In selected papers, case-matched controlled analysis was used to better compare LPD to OPD [9, 10]. Other authors used national or administrative database registries to evaluate the current status of minimally invasive PD [35, 39]. These studies have a larger number of patients with statistical power, but they miss the granular details of the patient’s actual surgical treatment and risk studying patients undergoing operations at low-volume centers without appropriate pancreatic surgical experience. Even though the conclusions of these studies are valid, one should keep in mind that this can lead to drawing flawed conclusions from skewed data resulting from inexperienced surgeons. Unfortunately, no prospective or multicenter studies comparing LPD with ODP were available.
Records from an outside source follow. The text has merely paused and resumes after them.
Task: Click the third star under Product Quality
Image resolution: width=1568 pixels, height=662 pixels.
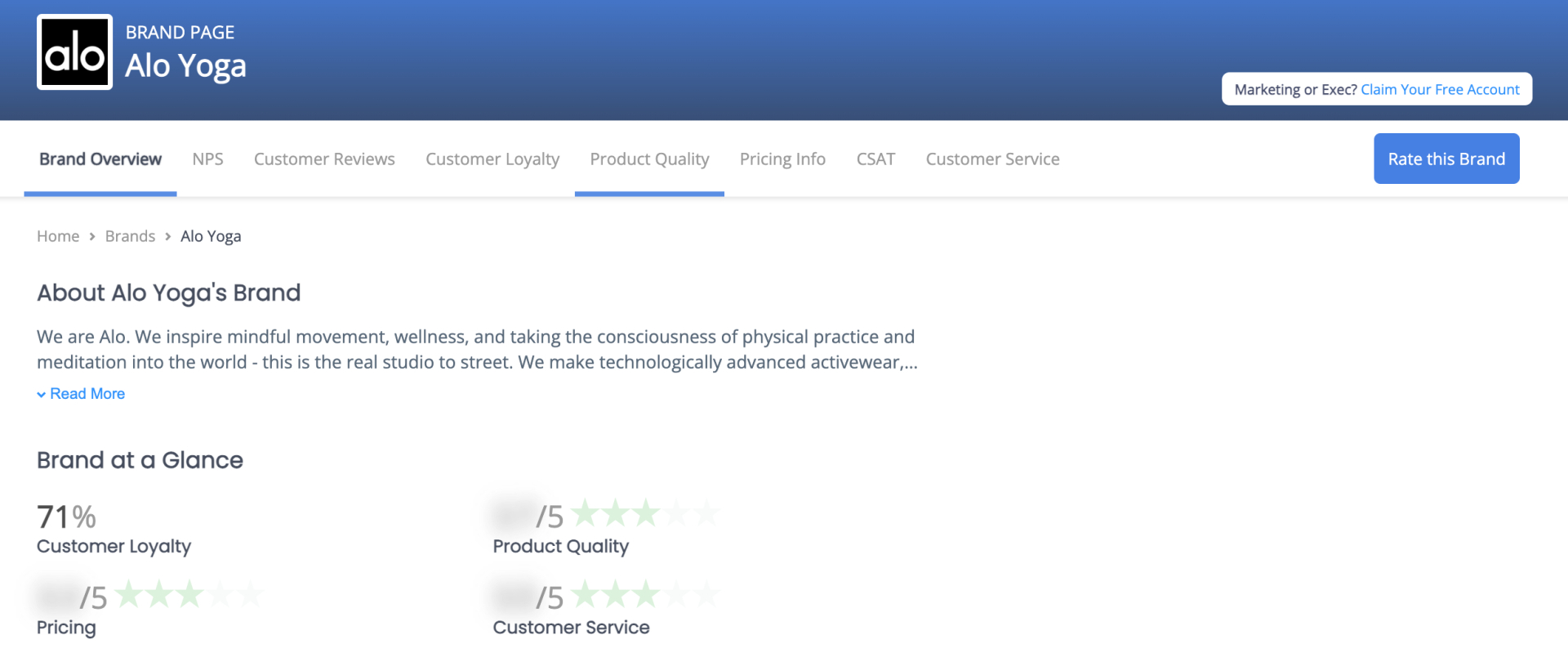Action: 645,513
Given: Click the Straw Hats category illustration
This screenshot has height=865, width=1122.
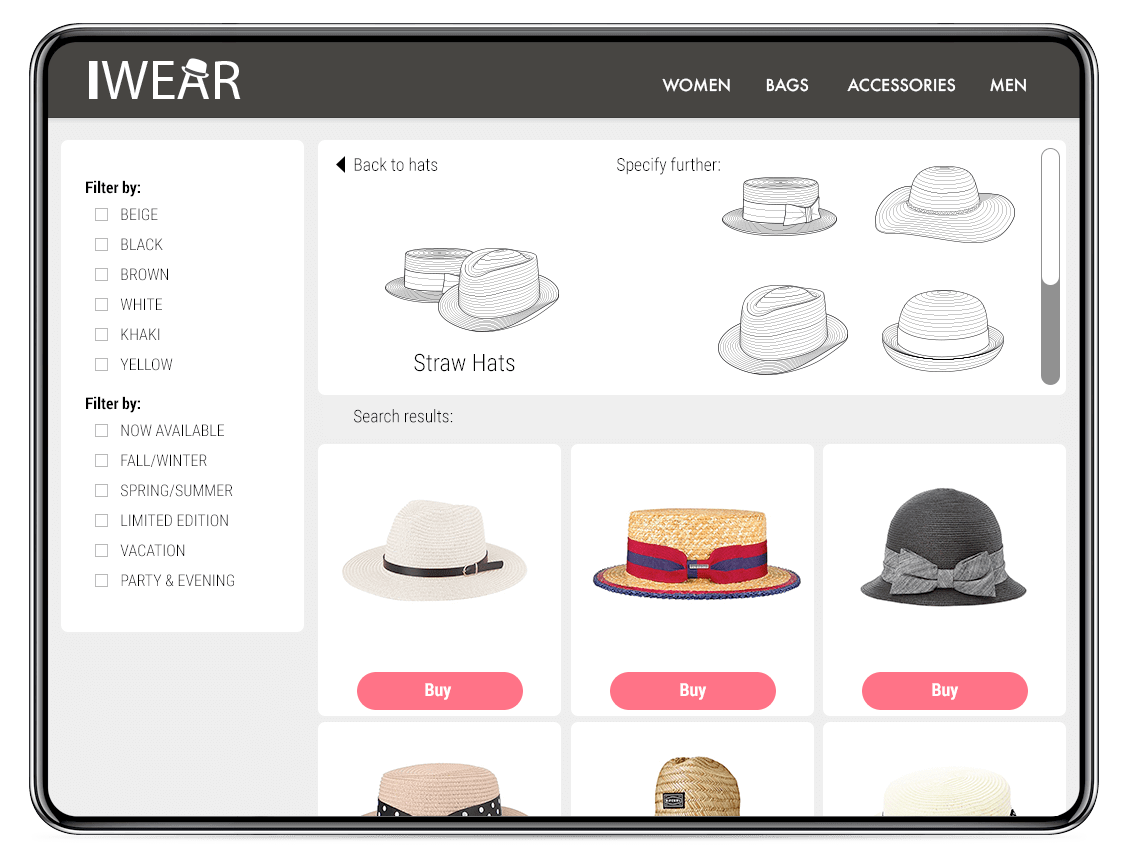Looking at the screenshot, I should [x=471, y=290].
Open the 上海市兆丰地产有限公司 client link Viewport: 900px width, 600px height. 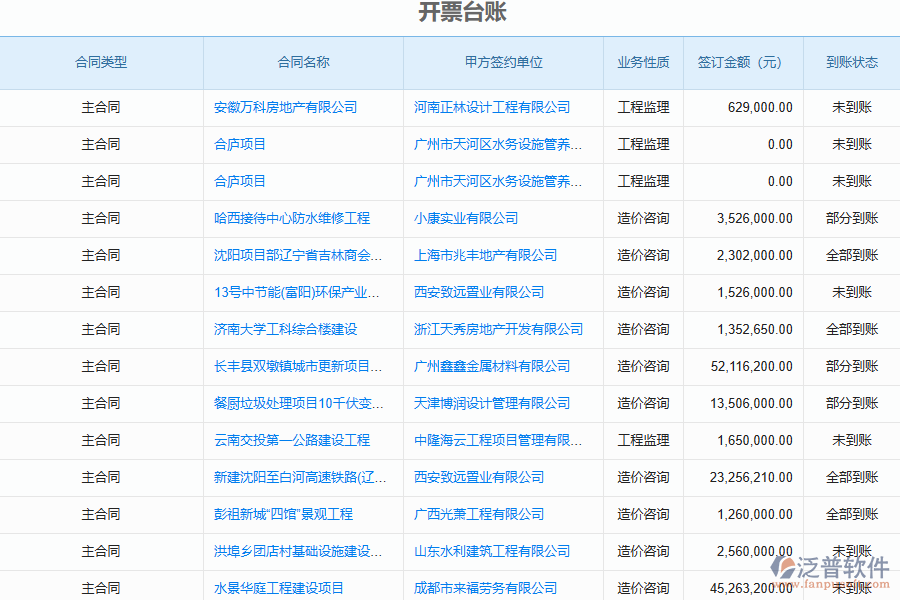pyautogui.click(x=484, y=255)
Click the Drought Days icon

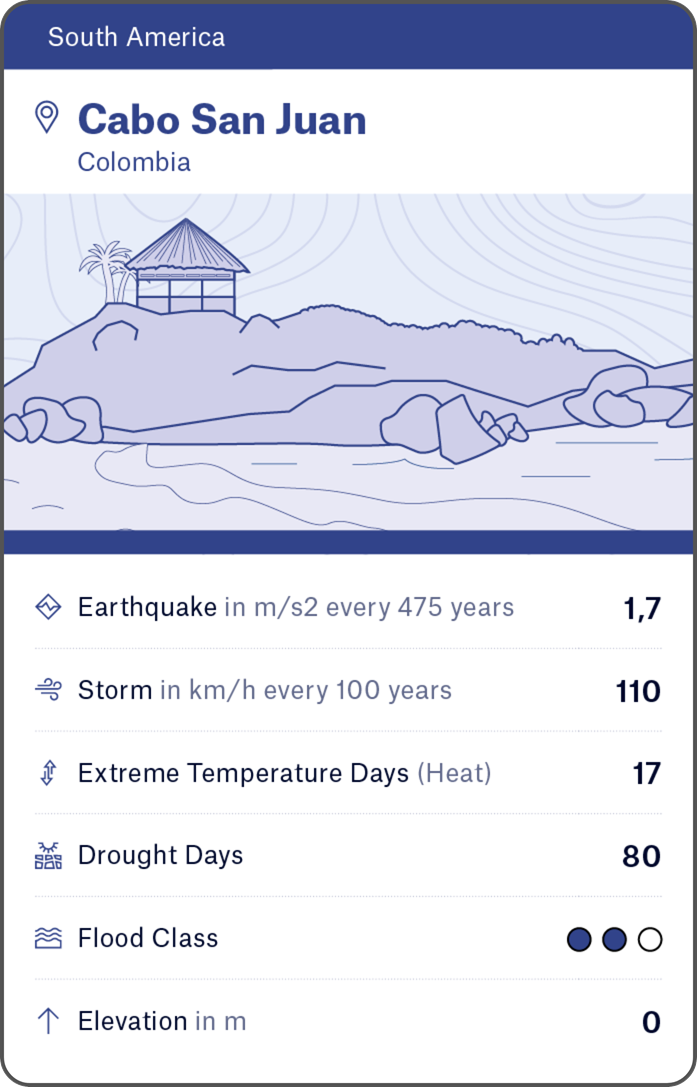pyautogui.click(x=48, y=856)
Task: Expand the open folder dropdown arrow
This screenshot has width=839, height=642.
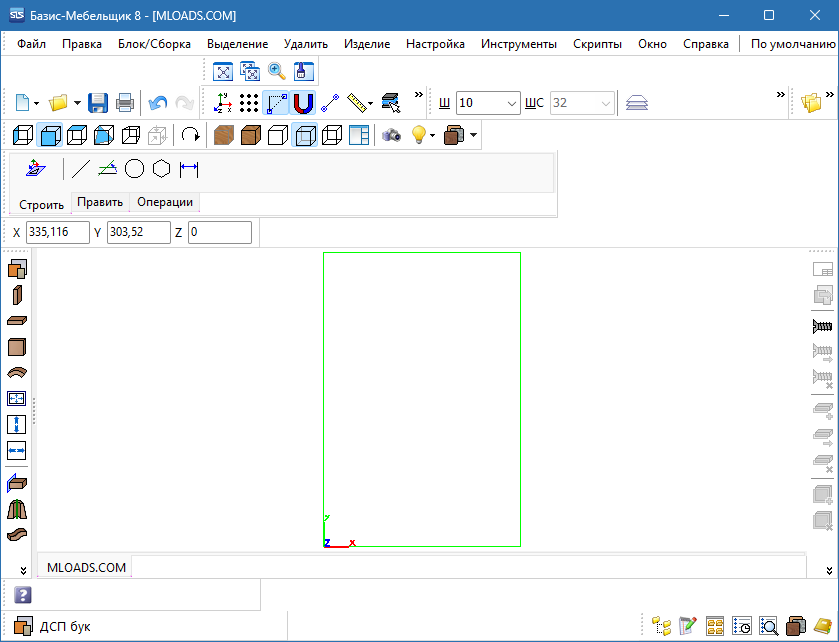Action: tap(77, 103)
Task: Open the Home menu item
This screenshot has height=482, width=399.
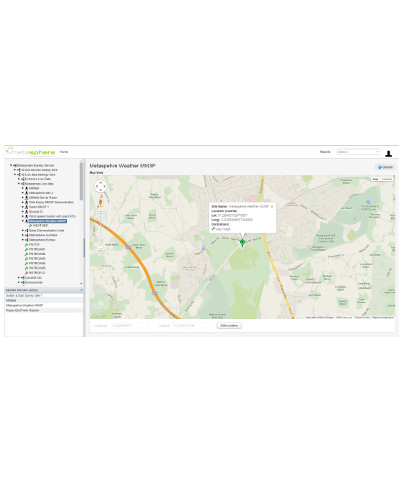Action: 64,152
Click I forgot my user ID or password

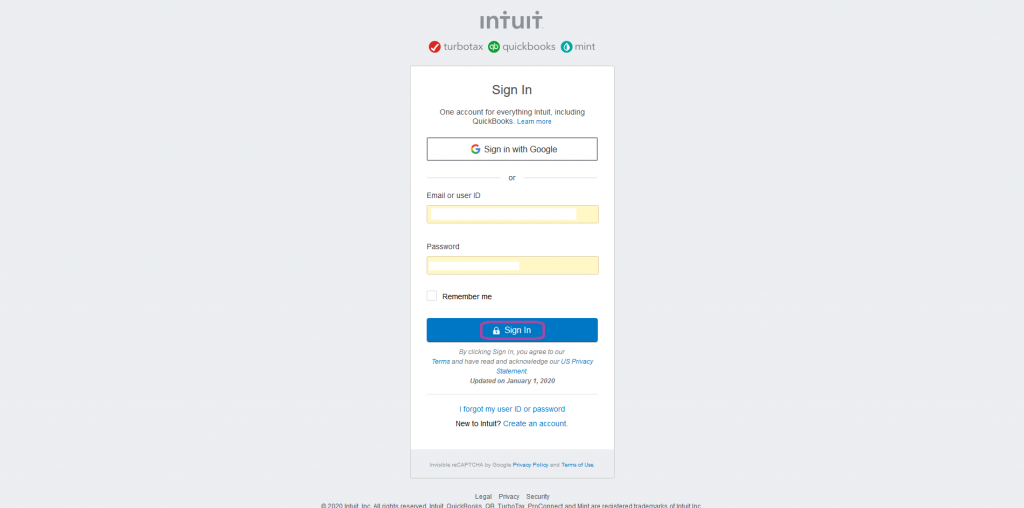pyautogui.click(x=512, y=409)
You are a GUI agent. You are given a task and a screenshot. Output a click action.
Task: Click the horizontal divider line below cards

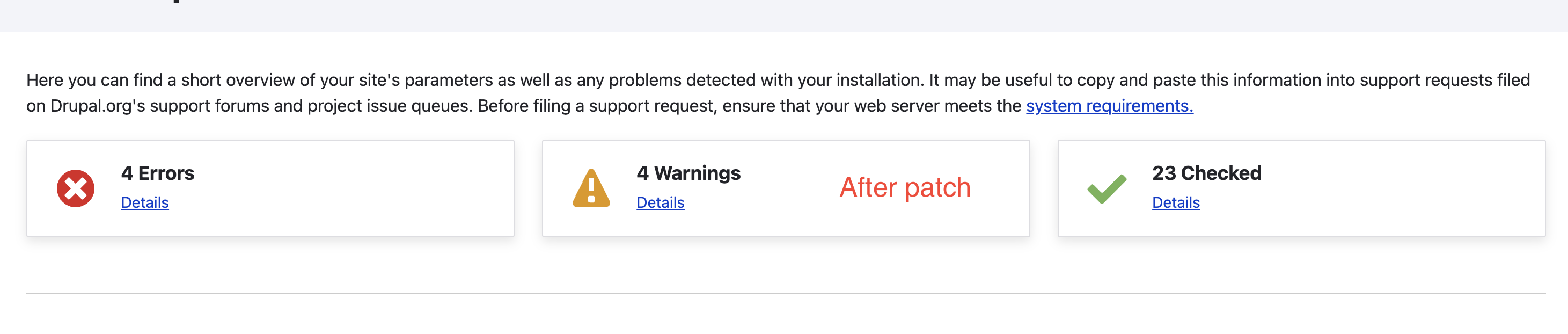pyautogui.click(x=786, y=294)
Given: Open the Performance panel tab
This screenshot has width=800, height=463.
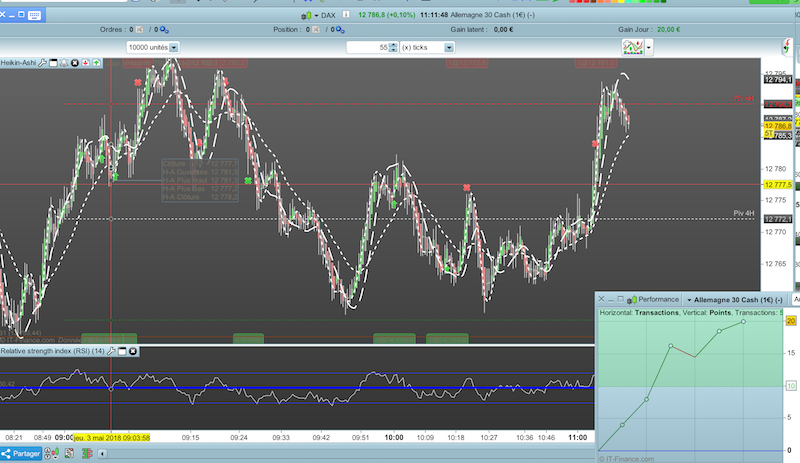Looking at the screenshot, I should 656,299.
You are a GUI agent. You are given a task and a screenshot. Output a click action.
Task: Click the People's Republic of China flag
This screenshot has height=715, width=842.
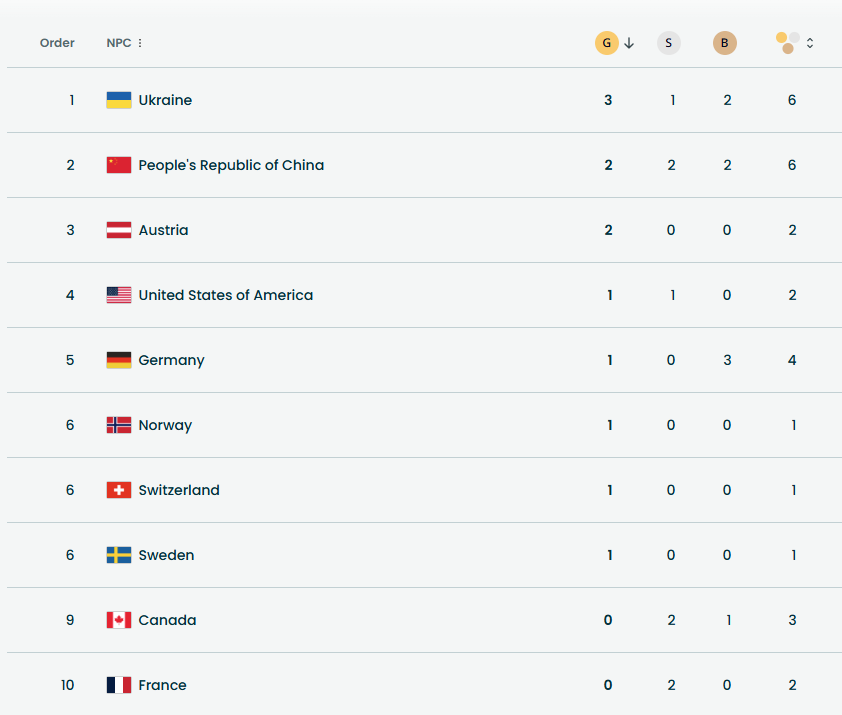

In conclusion, experience with LPD is increasing worldwide, but more time is needed to draw a definite conclusion. Data available in the literature suggest that LPD is safe, feasible, and associated with similar postoperative and oncological outcomes to OPD. LPD should be implemented in high-volume centers with appropriately trained and experienced pancreatic surgeons to achieve the safest results. Randomized, controlled trials and multicenter studies are necessary to solidify the potential advantages of LPD. Even though it is clear that LPD is here to stay, its role still needs to be better defined. Time will shed more light on this issue, as more surgeons obtain experienced in the procedure, and improved studies are published. What is clear is that today, there is no role for a surgeon to embark in minimal access pancreatoduodenectomy, either laparoscopic or robotic assisted, without the appropriate training. There are now several centers in which these techniques are well established and the procedures are being done safely and efficiently.